Yes.  Yes.  And yes.

Doublethink is when you forget(deny) something happened and then forget(deny) that you did. Doublespeak is the near neighbor of doubletalk - it's calling a guided missile a "Peacemaker," or calling a holding-pen for dissidents a "Free Speech Zone," or - indeed - calling a person without documentation an illegal human being, for the sake of stirring up irrational responses. Yes, we all prefer to be in the company of like-minded people and be comforted when they say things we already believe. It takes a certain amount of integrity and even courage to extend ourselves outside that group, but it serves no purpose other than widening the divides to condemn an entire population for the ill-advised actions of a high-profile few. Unseemly readiness to see the same conflict repeated as continuing proof of hypocritical intolerance is, itself, hypocritical.

Recently observed on the UNC campus:

"When Fascists Visit S*** Gets Wild" is pretty much equivalent to "If I dislike someones opinion I can do anything I want (i.e., make things get wild) to prevent them from speaking," which ironically is facism itself.  I wonder if these are the same people that spray painted "Bush" below the word "Stop" on the Stop sign of the street where I live.  Sure, it's public property paid for by everybody and that serves the purpose of helping people travel safely, but I have an opinion and therefore it's okay for me to express it in any manner I choose.  It's that kind of attitude that is the real danger and you see it at many points across the political spectrum.  I worry much less about any particular left or right policy being enacted than I do about the spread of intolerance of other opinions.

Jose says: "I wonder if these are the same people that spray painted "Bush" below the word "Stop" on the Stop sign of the street where I live."

My brother when a Carolina undergrad in the late 70s reportedly spraypainted "DISCO" below the word "STOP" on a sign on East Rosemary Street.

After several miles of stop-and-go highway construction on one of the interstates (don't remember which), the usual "End Construction" sign had been embellished by the spray-painted word: "When?"    I guess impatient fascists get out of hand re: traffic, too.
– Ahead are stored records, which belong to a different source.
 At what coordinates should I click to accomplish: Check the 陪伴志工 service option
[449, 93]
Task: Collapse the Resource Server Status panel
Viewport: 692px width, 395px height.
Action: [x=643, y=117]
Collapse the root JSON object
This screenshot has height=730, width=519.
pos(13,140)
Whenever I see an "End Road Work" sign I think of it as a protest sign I might have posted.James Coley

Whenever I saw signs that said "Begin Project" I thought it had something to do with former Israeli Prime Minister Menachem Begin.
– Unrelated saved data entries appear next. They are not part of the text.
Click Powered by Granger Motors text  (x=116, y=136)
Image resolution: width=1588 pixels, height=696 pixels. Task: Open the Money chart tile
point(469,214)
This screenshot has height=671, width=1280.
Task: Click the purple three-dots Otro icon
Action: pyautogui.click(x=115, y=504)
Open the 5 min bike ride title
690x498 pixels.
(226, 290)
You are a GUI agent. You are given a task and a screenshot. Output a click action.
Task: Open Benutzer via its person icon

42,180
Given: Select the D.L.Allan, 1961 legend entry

Believe it or not, I've had the same thought. And I thought I was the only one.James Coley

http://tpmdc.talkingpointsmemo.com/2009/06/tancredo-aide-pleads-guilty-to-karate-chopping-pedestrian-calling-her-nigger.php?ref=fpblgThat's Marcus Epstein, the Executive Director of Tancredo's Political Action Committe, which, without the slightest hint of irony, is named Team America.  According to the prosecutor, Epstein "uttered, 'Nigger,' as he delivered a karate chop to Ms. [REDACTED]’s head."Mind you, Epstein is the CURRENT Executive Director of Team America PAC, not former.  But Tancredo is worried that Judge Sotomayor is a "racist."